A dificuldade em obter o tratamento adequado, somada ao alto custo do equipamento, colocou a família em uma situação delicada. A mãe do adolescente, buscando uma solução para garantir a saúde e o bem-estar do filho, procurou atendimento na Defensoria Pública. A intervenção do órgão se mostrou crucial para reverter a negativa administrativa e garantir o direito à saúde.
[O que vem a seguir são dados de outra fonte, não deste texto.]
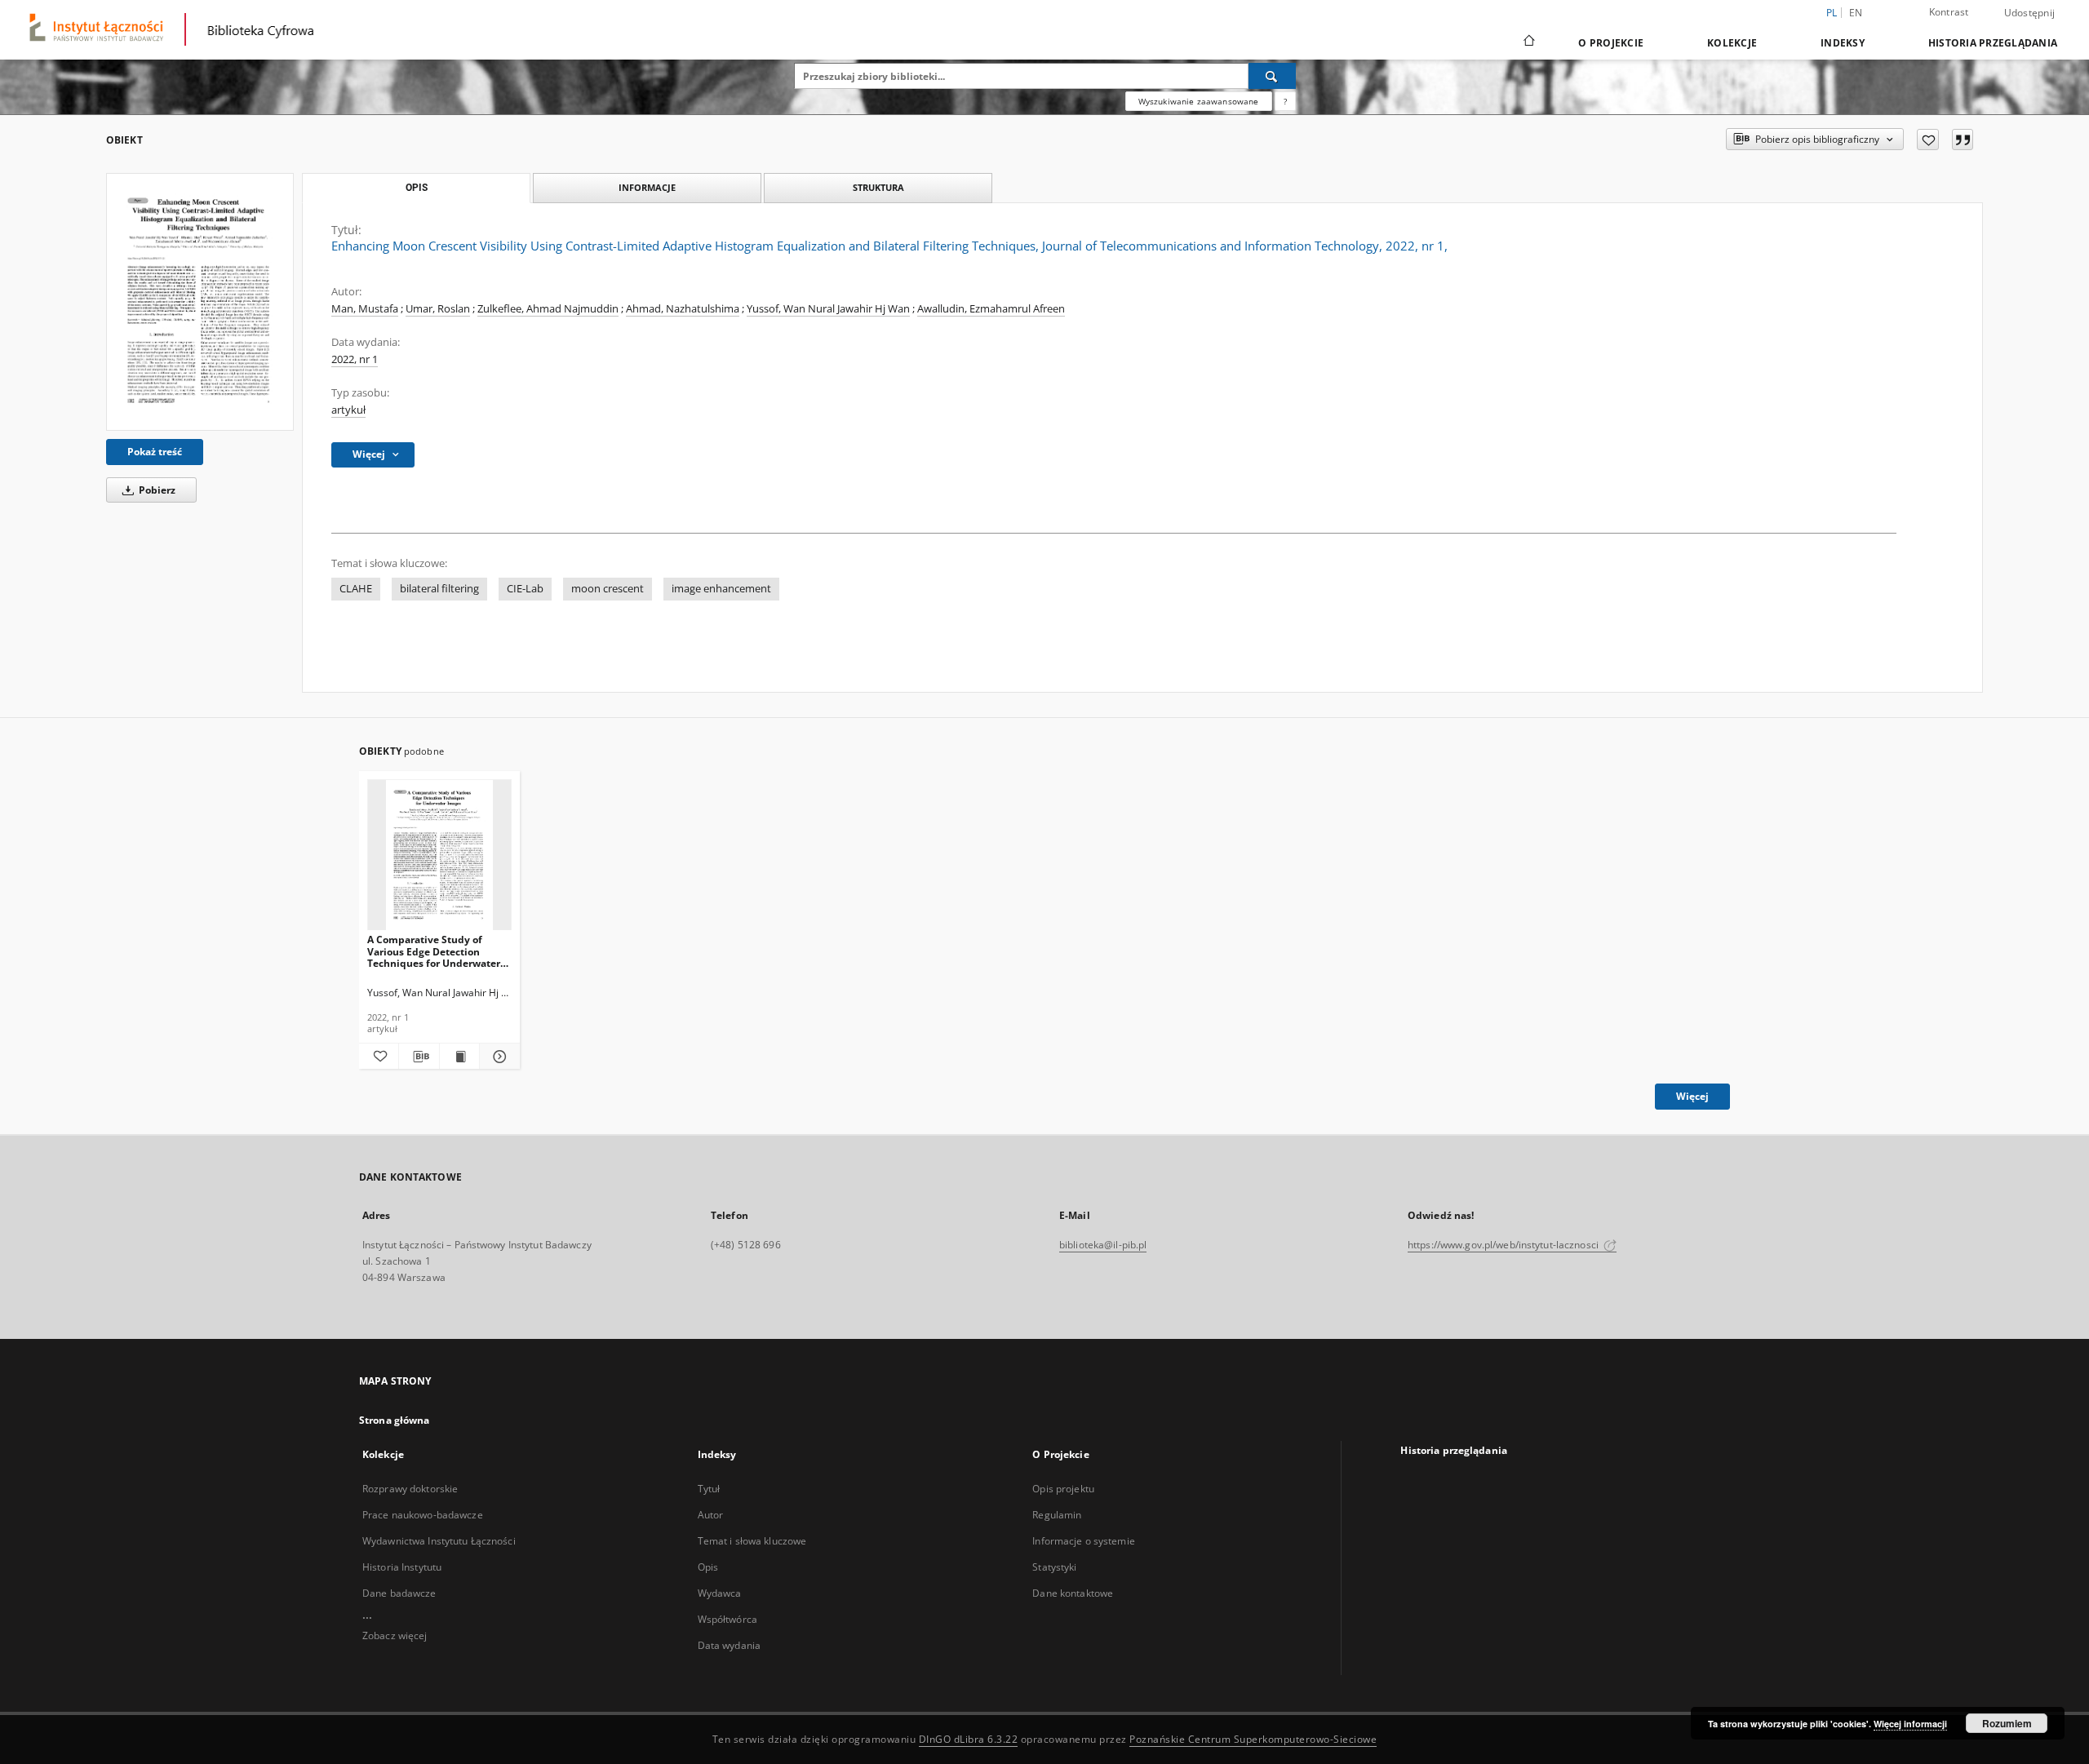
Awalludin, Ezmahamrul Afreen (991, 309)
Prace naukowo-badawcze (422, 1515)
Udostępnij (2030, 13)
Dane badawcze (399, 1593)
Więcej (1692, 1096)
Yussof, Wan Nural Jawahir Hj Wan (828, 309)
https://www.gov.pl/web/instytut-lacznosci (1504, 1245)
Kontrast (1949, 12)
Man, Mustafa (364, 309)
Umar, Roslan (438, 309)
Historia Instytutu (401, 1567)
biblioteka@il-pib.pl (1103, 1245)
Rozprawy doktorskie (410, 1489)
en (1856, 12)
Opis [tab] (417, 187)
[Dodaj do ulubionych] (1928, 139)
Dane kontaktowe (1072, 1593)
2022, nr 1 (354, 359)
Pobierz (155, 490)
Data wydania (729, 1645)
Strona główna (394, 1420)
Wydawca (720, 1593)
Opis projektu (1063, 1489)
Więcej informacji (1910, 1723)
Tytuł (709, 1489)
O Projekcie (1610, 43)
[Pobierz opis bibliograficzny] (418, 1056)
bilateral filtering (439, 589)
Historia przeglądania (1992, 43)
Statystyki (1054, 1567)
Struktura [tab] (878, 187)
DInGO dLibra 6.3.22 (968, 1739)
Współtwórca (727, 1619)
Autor (711, 1515)
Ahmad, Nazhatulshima (682, 309)
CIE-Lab (525, 589)
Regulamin (1056, 1515)
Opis (708, 1567)
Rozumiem (2007, 1723)
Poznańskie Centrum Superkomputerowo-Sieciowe (1253, 1739)
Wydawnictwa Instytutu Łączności (439, 1541)
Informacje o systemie (1083, 1541)
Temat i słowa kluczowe (752, 1541)
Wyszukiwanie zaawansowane (1198, 101)
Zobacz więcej (395, 1635)
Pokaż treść (154, 452)
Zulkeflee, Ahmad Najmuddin (548, 309)
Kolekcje (1732, 43)
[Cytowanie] (1962, 139)
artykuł (348, 410)
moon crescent (607, 589)
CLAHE (355, 589)
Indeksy (1843, 43)
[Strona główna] (1528, 42)
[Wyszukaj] (1272, 76)
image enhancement (721, 589)
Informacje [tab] (647, 187)
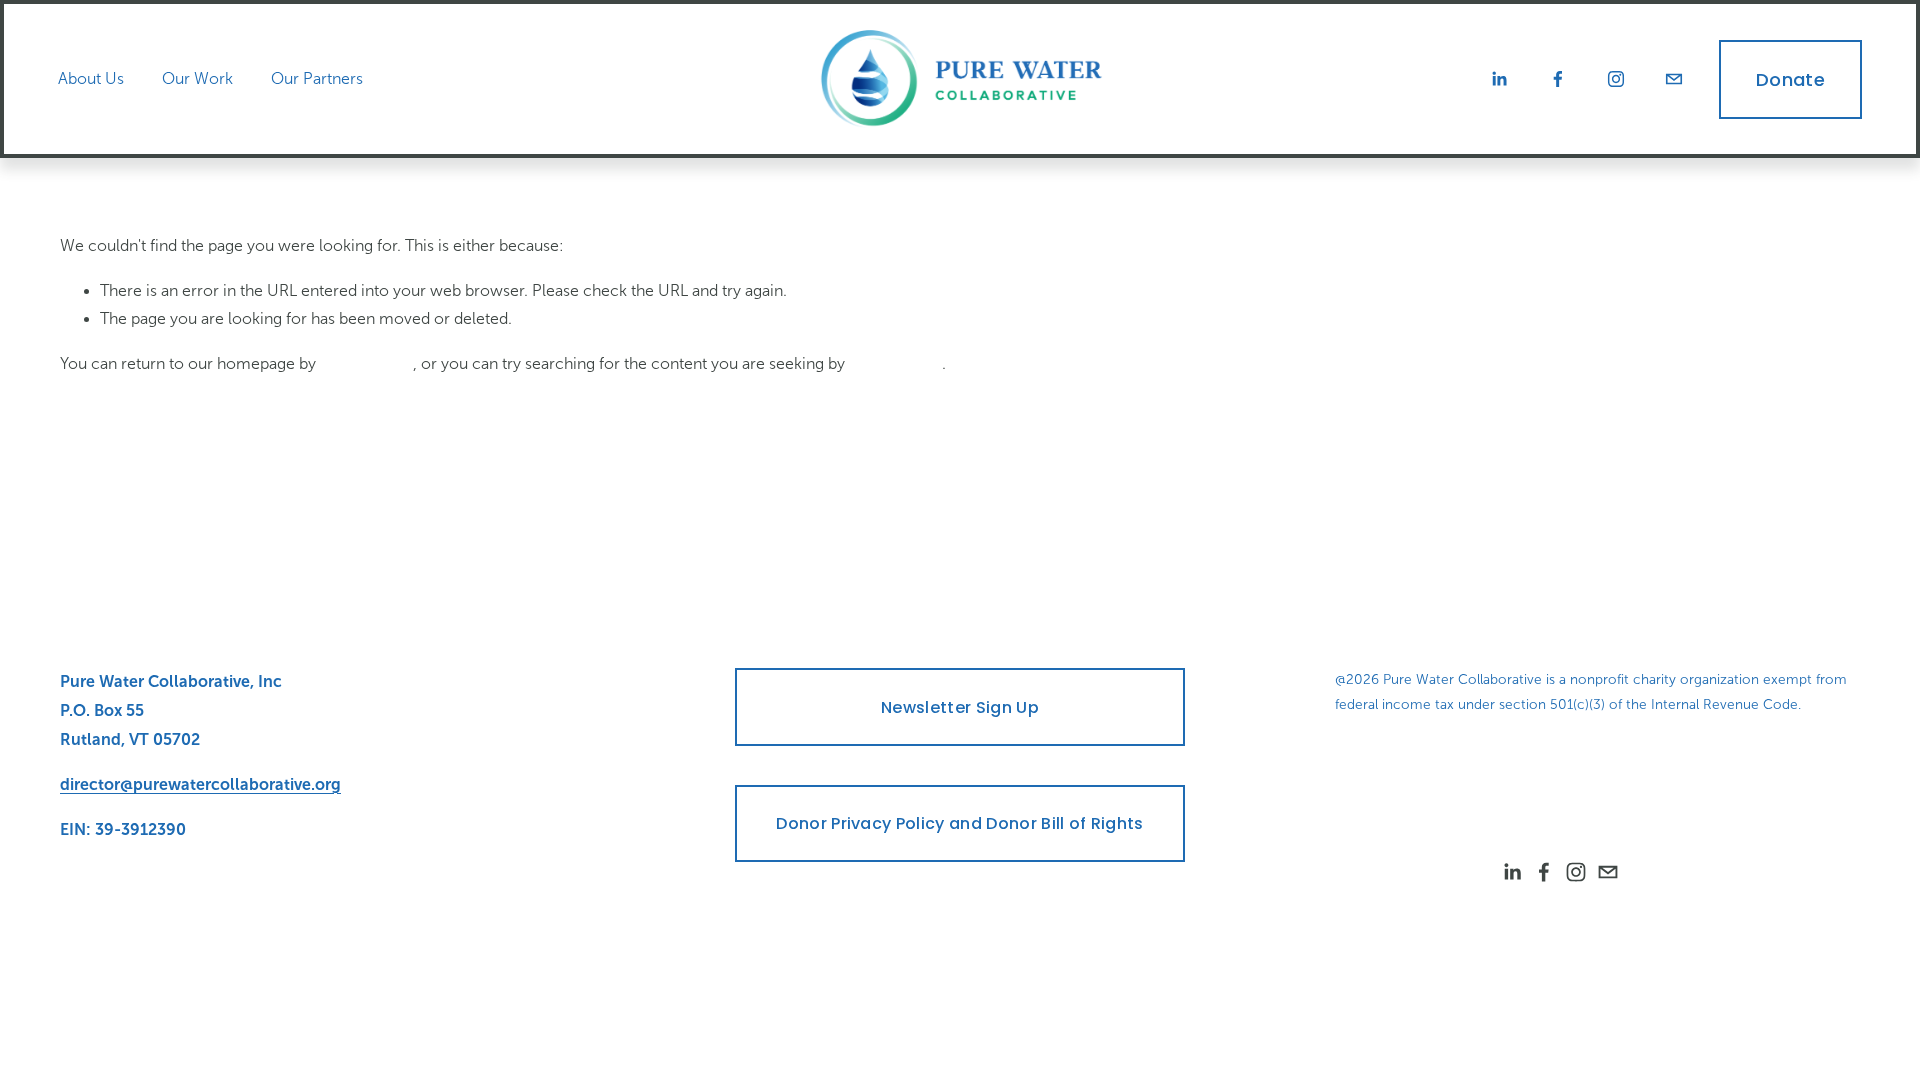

O Direito à Saúde e o Tratamento Mais Adequado

O defensor público Fabrício Cedro Dias ressaltou a importância da atuação institucional para assegurar ao adolescente o tratamento mais eficaz para seu quadro clínico. Ele fundamentou a ação no princípio constitucional que consagra a saúde como um dever do Poder Público. Segundo Dias, o Estado não deve oferecer apenas qualquer tratamento, mas sim o mais adequado e eficiente, capaz de proporcionar maior dignidade ao paciente e minimizar seu sofrimento, como destaca o Campo Grande NEWS em suas análises jurídicas.

A decisão favorável foi proferida pela 6ª Vara do Juizado da Fazenda Pública e da Saúde Pública de Campo Grande. O juízo acolheu o pedido, determinando o fornecimento imediato do aparelho de monitoramento contínuo de glicose e a continuidade da entrega de todos os insumos necessários para o tratamento. Essa decisão reforça a importância do acesso à tecnologia em saúde para pacientes com doenças crônicas, garantindo uma melhor qualidade de vida e prevenindo complicações futuras. O Campo Grande NEWS continuará acompanhando desdobramentos sobre acesso à saúde na região.

Impacto do Sensor de Glicose no Cotidiano do Paciente

O monitoramento contínuo de glicose representa uma revolução para pacientes com diabetes tipo 1. Ao invés de depender de leituras pontuais e dolorosas, o sensor oferece um fluxo constante de dados, permitindo que o paciente e seus cuidadores identifiquem padrões, prevejam tendências de glicemia e tomem decisões mais informadas sobre alimentação, atividade física e dosagem de insulina. Isso se traduz em um controle glicêmico mais estável, reduzindo significativamente o risco de hipo e hiperglicemias agudas e, a longo prazo, minimizando as chances de desenvolvimento de complicações crônicas, como neuropatia, nefropatia e retinopatia diabética.

Para o adolescente em questão, a obtenção do sensor significa uma melhora substancial em sua qualidade de vida. A redução das picadas nos dedos diminui o desconforto físico e o estresse associado ao manejo da doença. Além disso, o acompanhamento mais preciso dos níveis de glicose permite maior liberdade e segurança em suas atividades diárias, escolares e sociais, promovendo sua autonomia e bem-estar geral. A decisão judicial, portanto, vai além do fornecimento de um equipamento, representando a garantia de um direito fundamental à saúde e a uma vida mais digna.